To evaluate the effect of the presence of anti-GMMA antibodies on the specific binding of anti-Tn antibodies on the surface of T-47D cells, sera were depleted of anti-GMMA antibodies. Briefly, mouse sera were diluted 1:10 in 100 μL (two wells for each serum sample) of MACS buffer and incubated for one hour at 37 °C with GMMA precoated 96-well plates (Nunc MaxiSorp® flat-bottom). Sera incubated in the absence of GMMA antigen were used as a control. After incubation, the remaining depleted samples were collected and tested by flow cytometry analysis following the protocol described previously. To evaluate the content of specific anti-Tn antibodies in mouse sera, 10 μl of Tn mimetic or Tn native at 20 μg/ml in MACS buffer were mixed with 10 μl of sera for 1 h at 37 °C. After incubation 50 × 103 T47D cells were suspended in 80 μl of MACS buffer and added for 30 min at 4 °C. After two washes with MACS buffer, the cells were incubated with a secondary antibody following the protocol described previously.
Cytokines quantification
A ProcartaPlexTM Mouse and Rat Mix & Match Panels (Invitrogen, Cat. Number PPX-15-MXNKUN7) were used to measure a panel of cytokines and receptors. Mouse serum was diluted 1:10 for cytokines analysis. Sample preparation, together with kit standards, detection antibody, and streptavidin-PE, was performed according to the manufacturer’s magnetic immunoassay protocol. Standards and samples were run in duplicate. Cytokine fluorescence intensity was detected using the BioPlex 200 System machine with Multiplex Bio-Assay Analyzer. The standard data points (concentration vs. measurement) were plotted on semi-log axes and a five-parameter logistic (5PL) was made through the points.
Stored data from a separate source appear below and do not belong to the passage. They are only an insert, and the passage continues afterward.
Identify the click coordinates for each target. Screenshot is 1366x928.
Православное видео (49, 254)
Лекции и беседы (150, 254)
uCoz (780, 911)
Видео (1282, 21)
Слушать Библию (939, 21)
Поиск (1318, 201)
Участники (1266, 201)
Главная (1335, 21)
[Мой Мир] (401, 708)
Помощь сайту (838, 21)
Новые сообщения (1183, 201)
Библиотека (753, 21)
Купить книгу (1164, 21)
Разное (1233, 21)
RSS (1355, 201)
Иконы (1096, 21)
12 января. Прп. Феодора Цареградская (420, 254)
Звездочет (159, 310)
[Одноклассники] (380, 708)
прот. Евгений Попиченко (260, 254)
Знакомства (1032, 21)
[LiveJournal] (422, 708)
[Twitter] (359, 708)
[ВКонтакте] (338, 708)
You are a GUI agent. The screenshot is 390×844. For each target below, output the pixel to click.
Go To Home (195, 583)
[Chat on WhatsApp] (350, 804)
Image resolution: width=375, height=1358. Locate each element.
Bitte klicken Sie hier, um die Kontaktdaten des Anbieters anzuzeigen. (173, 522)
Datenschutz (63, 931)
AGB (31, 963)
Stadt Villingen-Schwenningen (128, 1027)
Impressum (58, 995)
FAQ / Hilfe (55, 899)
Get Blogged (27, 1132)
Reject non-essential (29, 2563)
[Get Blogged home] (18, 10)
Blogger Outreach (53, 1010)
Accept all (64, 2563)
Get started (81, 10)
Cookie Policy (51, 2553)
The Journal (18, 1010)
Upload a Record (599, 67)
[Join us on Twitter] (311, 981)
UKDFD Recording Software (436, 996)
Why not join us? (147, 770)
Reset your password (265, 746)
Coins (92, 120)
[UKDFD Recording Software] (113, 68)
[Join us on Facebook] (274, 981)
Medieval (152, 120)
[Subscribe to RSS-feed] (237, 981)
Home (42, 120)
The concentrations of the samples were determined from the fit with specified dilution factors applied with BioPlex ManagerTM software version 5.0.
Implantation of 4T1-Luc2 TNBC cells in Syngeneic Mice and Tumor growth analysis
One week after the last immunization only mice groups 1, 3, and 5 were orthotopically implanted with a suspension of 8 × 104 4T1-Luc2 in 50 μl of PBS into the fat pad of the third pair of mammary glands using insulin syringes with 32 G needles. Tumor growth was assessed by bioluminescence imaging (BLI) (Ivis Lumina X-5; Perkin Elmer) at days 7 (W1), 14 (W2), and 21 (W3). At day 28 (W4) tumor volume was manually measured with a caliper. For BLI measurement, BALB/c mice bearing 4T1-LUC syngenic orthotopic tumors were injected intraperitoneally with 150 mg/kg of d-Luciferin (Caliper Life Sciences). Ten minutes post-injection, mice were anesthetized with 2% isoflurane and placed in a supine position with their abdomen facing the camera. Images were acquired for 10 seconds using the IVIS Lumina X5 Imaging System (PerkinElmer) following the manufacturer’s recommendations. Regions of interest (ROIs) were drawn around the tumor, and the total radiant efficiency (in photons/s/cm2/Sr) of the tumor was measured using Living Image 2.5 software.
Tumor volumes were calculated according to the formula: Tumor volume = (l × w²)× 0.5, where l = largest diameter and w = width (perpendicular diameter) of the tumor (in mm). Tumor growth was monitored based on the current applicable Directive 2010/63/EU and national law and mice were sacrificed if the tumor size reached 1000 mm3.
Immunofluorescence staining
Primary tumors were fixed in 4% paraformaldehyde (PFA) and embedded in paraffin. Tissue sections (7 μm-thick) on slides were heated overnight at 70° and were deparaffinized in Xylene Substitute (A5597; Sigma) for 30 min at RT and rehydrated in sequential incubation over ethanol scale (100%–90%–70%–50% and 30%) than washed with deionized water and phosphate-buffered saline PBS 1X. For antigen retrieval, slides were placed in preheated Tris–EDTA-based pH 9 buffer, enriched with NP40 0.5% and Tween 20 0.5% and incubated at 90 °C for 30 min, then let cool down at room temperature for 30 min in the same buffer, prior to immunofluorescence staining procedure. As to decrease the non-specific background fluorescence, tissue sections were washed with PBS 1X and then blocked with a blocking solution containing 5% normal goat serum blocking solution (S-1000-20; Vector Laboratories) in PBS for 1 h at room temperature. Primary antibodies staining was performed overnight at 4 °C: anti-rabbit CD3 (78588; Cell Signaling, 1:300), CD11c (97585; Cell Signaling, 1:300), F4-80 (70076; Cell Signaling, 1:300), CD19 (90176; Cell Signaling, 1:300). Tissue sections were washed in PBS 1X and were incubated with secondary antibody, anti-rabbit Alexa Fluor 647 (A-21245; Thermo Fisher, 1:500). Nuclei were stained with DAPI (62248; Thermo Fisher, 1:1000), washed with PBS 1X and mounted using Prolong Diamond mounting reagent (P36970; Thermo Fisher). Images were acquired using spinning disk confocal microscopy on a Nikon instrument (Ti; Nikon Europe) equipped with X-Light-V2 + VCS spinning disk head (CrestOptics) and EM-CCD Camera (iXon DU888; ANdor Technologies) with laser excitation (LDI Ltd), employing ×5, ×10, and ×20 objectives (Nikon Europe).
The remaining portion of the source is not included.